Durant douze chapitres parcourant l'histoire, l'économie, l'évolution de la littérature de jeunesse, complétés de deux bibliographies et de trois index, Christian Bruel s'adonne à son mantra, le rapport entre le texte, l'image et le sens. Il partage l'avis de Paul Ricœur, selon qui la lecture participe d'"une augmentation du monde". Et de pointer la censure ancienne ou récente, les dénonciations, l'évolution des mentalités. Tout cela à l'aide d'exemples variés, les titres de près de 400 albums apparaissant au fil du texte, les références complémentaires, auteurs, éditeur figurant en note de bas de page. Quel bonheur!
Présent dans le titre de l'essai, le mot "politique" est confronté à son offre en jeunesse. Le bon y côtoie le pire, signe des temps.
Si on note avec plaisir la mention, du magazine belge "Philéas & Autobule" en début d'ouvrage, le chapitre sur la chronologie de la presse rebelle destinée aux enfants, française, passera à peu à côté des lecteurs belges. Par contre, on se régale avec les chapitres suivants dont les propos sont éclairés par tant d'exemples judicieux. Ainsi.
- "Les enfants de la mer" (Jaume Escala, Carme Sole Vendrell, Syros, 1991) dans "Mondes décalés" (violence et violence éducative, âpreté, guerre).
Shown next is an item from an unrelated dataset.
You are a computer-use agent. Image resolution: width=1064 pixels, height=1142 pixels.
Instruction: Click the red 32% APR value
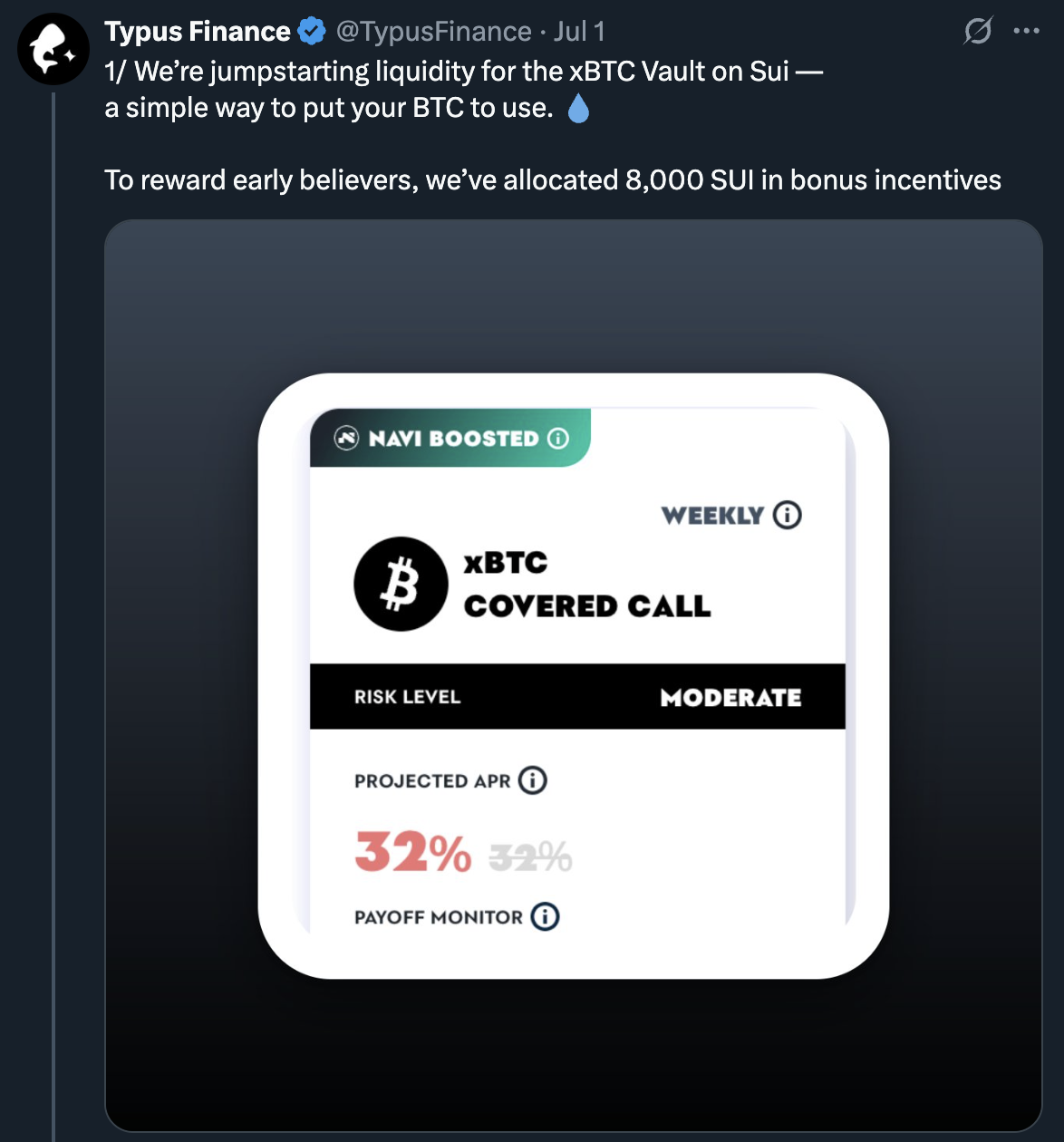(413, 852)
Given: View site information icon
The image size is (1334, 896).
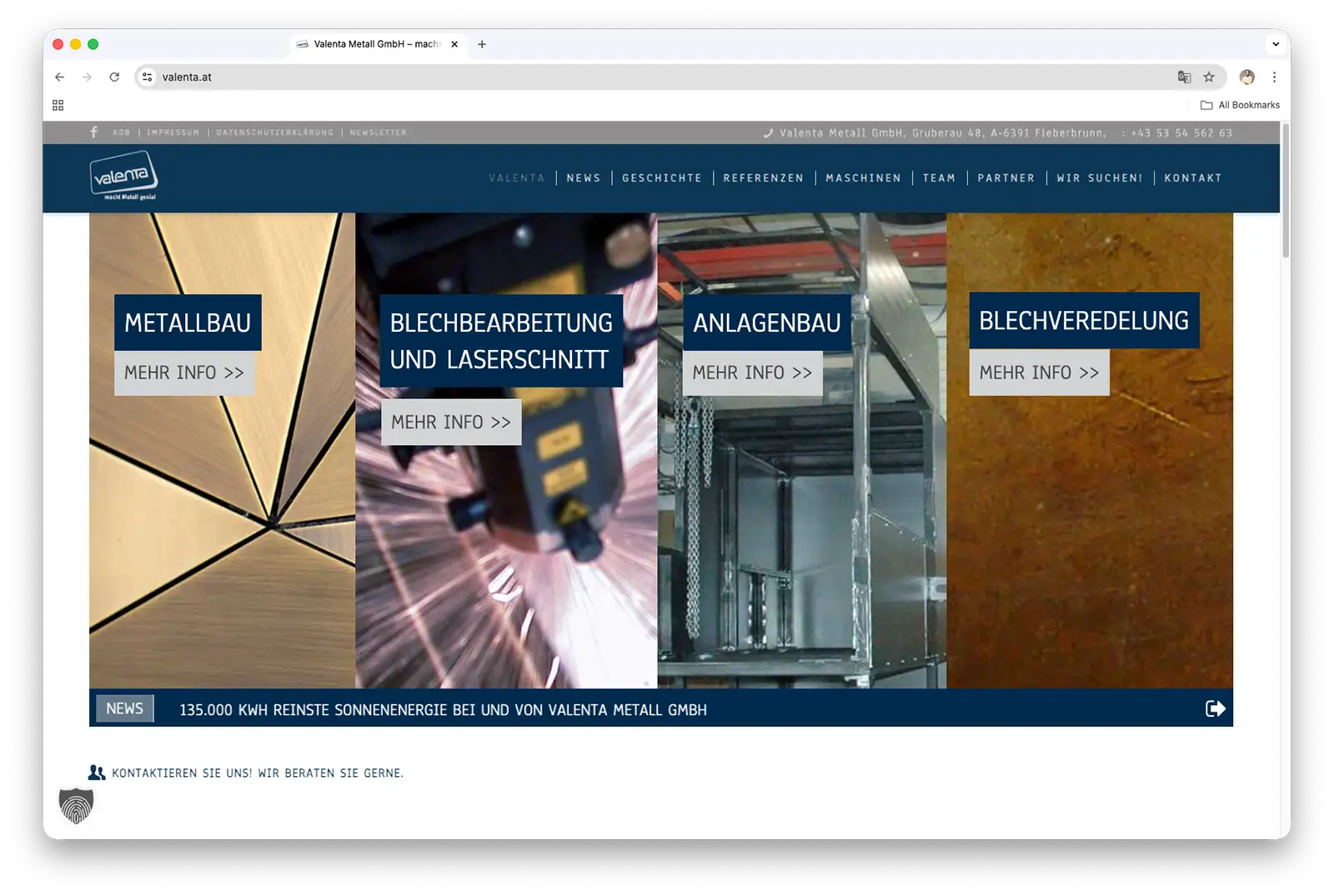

- "Buffalo Belle" (Olivier Douzou, Rouergue Jeunesse, 2016) dans "Evolution des formes" (classes d'âge, iconotexte, image fixe, niveau de langue, documentaire, roman ado, théâtre).
- "Juju le bébé terrible" (Barbro Lindgren et Eva Erikson, Messidor/La Farandole, 1983, lire ici) dans "Thèmes, évitements, politisations" (famille, célibat, monoparentalité, homoparentalité, communautés, croyances, révolte, immigration, racisme, antisémitisme, sans-papiers, compétition, sport, record, écologie).
- "Le dictionnaire fou du corps" (Katy Couprie, Editions Thierry Magnier, 2012) dans "A corps perdu" (corps des filles, corps des garçons, sexualité, santé).
- "Sacrée Zoé" (Geert De Kockere, Carll Cneut, Circonflexe, 2002) dans "Les normes et le genre".
- "Matin brun" (Franck Pavloff, Albin Michel) dans "Temporalités, espace, mouvement" (histoire, conte politique, mai 68, Hitler, témoignage, utopie).
- "Denver" (David McKee, Kaléidoscope, 2010) dans "Une politique de la lecture", soit une conclusion qui, "pour ne pas finir", liste quelques albums dont "la lecture réitérée n'épuise pas le trouble".
On l'aura compris, "L'aventure politique du livre jeunesse" est un ouvrage passionnant, éclairant, riche de milliers d'informations, bousculant les idées reçues et ouvrant de larges champs de réflexion. Un seul petit regret: la mise en pages approximative, peu hiérarchisée entre titres de chapitres et titres de livres par exemple ou avec de curieux sauts de page, complique inutilement la lecture d'un texte aussi riche qu'accessible.